Recorrimos todo el lugar, el arcano y kain casi mueren víctimas de los escarabajos de tesoro, curiosas criaturas, parecen monedas de oro pero son escarabajos que se meten bajo la piel y te comen desde adentro, todo por intentar robar un par de monedas, como si tanto viaje fuera para ser vulgares ladrones de oro… los humanos y el oro merecen unos cuantos libros pero no más que estas líneas en este relato. En otra habitación rodeada de espejos sentí la terrible necesidad de que la niña sufriera un accidente en el cráneo con mi espada involucrada, pero cansado, deje pasar aquel incidente.

Finalmente Llegamos a la recamara principal y allí, la vi… una dragona dorada masiva, su mismísimo ser invocaba respeto y temor, no se le ocurrió nada mejor que callar.

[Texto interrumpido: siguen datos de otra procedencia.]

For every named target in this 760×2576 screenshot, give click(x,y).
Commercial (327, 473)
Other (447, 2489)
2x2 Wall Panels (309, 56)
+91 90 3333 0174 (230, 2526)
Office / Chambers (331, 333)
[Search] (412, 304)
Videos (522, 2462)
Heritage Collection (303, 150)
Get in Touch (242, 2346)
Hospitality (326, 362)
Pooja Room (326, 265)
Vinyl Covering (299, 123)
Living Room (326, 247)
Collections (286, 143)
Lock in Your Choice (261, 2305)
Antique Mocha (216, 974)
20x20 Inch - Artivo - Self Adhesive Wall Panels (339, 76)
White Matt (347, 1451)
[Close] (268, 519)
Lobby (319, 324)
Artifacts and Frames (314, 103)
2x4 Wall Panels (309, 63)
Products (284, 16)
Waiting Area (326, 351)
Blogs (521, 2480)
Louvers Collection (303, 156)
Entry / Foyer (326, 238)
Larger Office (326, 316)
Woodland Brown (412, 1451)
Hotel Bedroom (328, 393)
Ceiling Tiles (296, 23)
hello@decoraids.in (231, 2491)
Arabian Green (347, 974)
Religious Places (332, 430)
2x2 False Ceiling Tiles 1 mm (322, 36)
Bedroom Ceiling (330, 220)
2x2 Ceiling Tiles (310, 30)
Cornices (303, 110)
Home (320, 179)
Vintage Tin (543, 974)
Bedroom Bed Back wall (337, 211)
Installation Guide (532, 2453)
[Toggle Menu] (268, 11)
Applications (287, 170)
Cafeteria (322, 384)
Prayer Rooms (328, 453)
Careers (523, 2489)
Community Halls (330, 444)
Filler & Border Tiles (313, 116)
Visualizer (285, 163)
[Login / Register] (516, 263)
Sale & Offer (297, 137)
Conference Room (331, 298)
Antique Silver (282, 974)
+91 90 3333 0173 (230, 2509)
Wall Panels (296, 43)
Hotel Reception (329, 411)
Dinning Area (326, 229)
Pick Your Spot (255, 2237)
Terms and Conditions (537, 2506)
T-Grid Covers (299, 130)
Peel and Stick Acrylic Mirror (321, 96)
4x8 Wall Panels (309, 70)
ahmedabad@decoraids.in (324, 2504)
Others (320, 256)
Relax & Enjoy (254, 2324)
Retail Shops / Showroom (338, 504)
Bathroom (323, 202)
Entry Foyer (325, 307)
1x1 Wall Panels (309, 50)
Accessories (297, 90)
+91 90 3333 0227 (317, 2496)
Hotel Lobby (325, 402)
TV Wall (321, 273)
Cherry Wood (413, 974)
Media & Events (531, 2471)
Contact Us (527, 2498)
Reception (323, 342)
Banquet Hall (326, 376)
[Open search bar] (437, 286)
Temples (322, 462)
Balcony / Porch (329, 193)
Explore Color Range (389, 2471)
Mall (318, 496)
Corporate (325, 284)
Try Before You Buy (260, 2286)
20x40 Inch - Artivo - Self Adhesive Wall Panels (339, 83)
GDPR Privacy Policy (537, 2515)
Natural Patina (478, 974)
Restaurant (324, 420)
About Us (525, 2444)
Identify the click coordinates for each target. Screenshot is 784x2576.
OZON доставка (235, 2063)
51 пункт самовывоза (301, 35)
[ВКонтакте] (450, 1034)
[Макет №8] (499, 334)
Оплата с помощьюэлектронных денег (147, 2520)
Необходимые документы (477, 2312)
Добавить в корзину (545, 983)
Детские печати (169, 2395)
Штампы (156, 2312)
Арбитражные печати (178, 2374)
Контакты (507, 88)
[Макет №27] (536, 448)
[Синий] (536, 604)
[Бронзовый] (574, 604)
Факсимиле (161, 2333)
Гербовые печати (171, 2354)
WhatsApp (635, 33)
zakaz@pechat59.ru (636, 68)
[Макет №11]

Ni siquiera me atreví a pitar mi puro antes de que me dirigiera la palabra. En su sabiduría la dragona adquirió forma humana y ¡que formas!. La mujer más bella que mis ojos advirtieron a través del yelmo, la gracia de Sune hecha persona, tanta belleza… conmueve, mi yelmo oculto mi sopor por ella y mientras nos ofrecía recompensas por el huevo que habíamos regresado yo solo me dedicaba a mirarle. Cuando me ofreció recompensa, volví entonces mis ideas, a mi misión, explique a la bella que necesitaba explosivos como para volar una buena porción de Tyrael, ahora que lo pienso no suena muy bien… el tacto nunca fue mi herramienta principal. La mujer me miro extrañada y me pregunto el motivo de mi pedido y cuando le dije que para destruir un poblado, su mirada y su gesto me dieron a entender lo imperfecto de mi arte con las palabras. El reproche se hiso a una velocidad que casi me impidió explicarme. Le dije que necesitaba los explosivos para volar del mapa una ciudad maldita llena de animas en pena... Dyafan. Los otros hicieron sus pedidos, no escuche mucho, estaba maquinando como reparar el asunto con la dama, hice gala de mi perfil bueno y me acerque a ella disculpándome por mis toscos modales y mi hablar mundano, le encomendé que dejara un momento para explicarme… y ella asintió interesada al misterio de no comprender del todo mis intenciones. Entrego a cada quien su recompensa y abrió un portal… todos lo atravesaron menos yo. Me quede a cruzar palabras con ella y lo que allí ocurrió sobrepaso a cualquier imaginar de mi ilusa cabeza, bien atrás quedo la isla de las mujeres desnudas… hablando de bocados, compañeros y soledades compartimos un momento fugaz que ganó inmortalidad en mis recuerdos. Nunca olvidare la pasión de esa mujer, siquiera pude terminar de hablar, supongo que en la sabiduría de su experiencia, era evidente que a veces… a veces las palabras sobran.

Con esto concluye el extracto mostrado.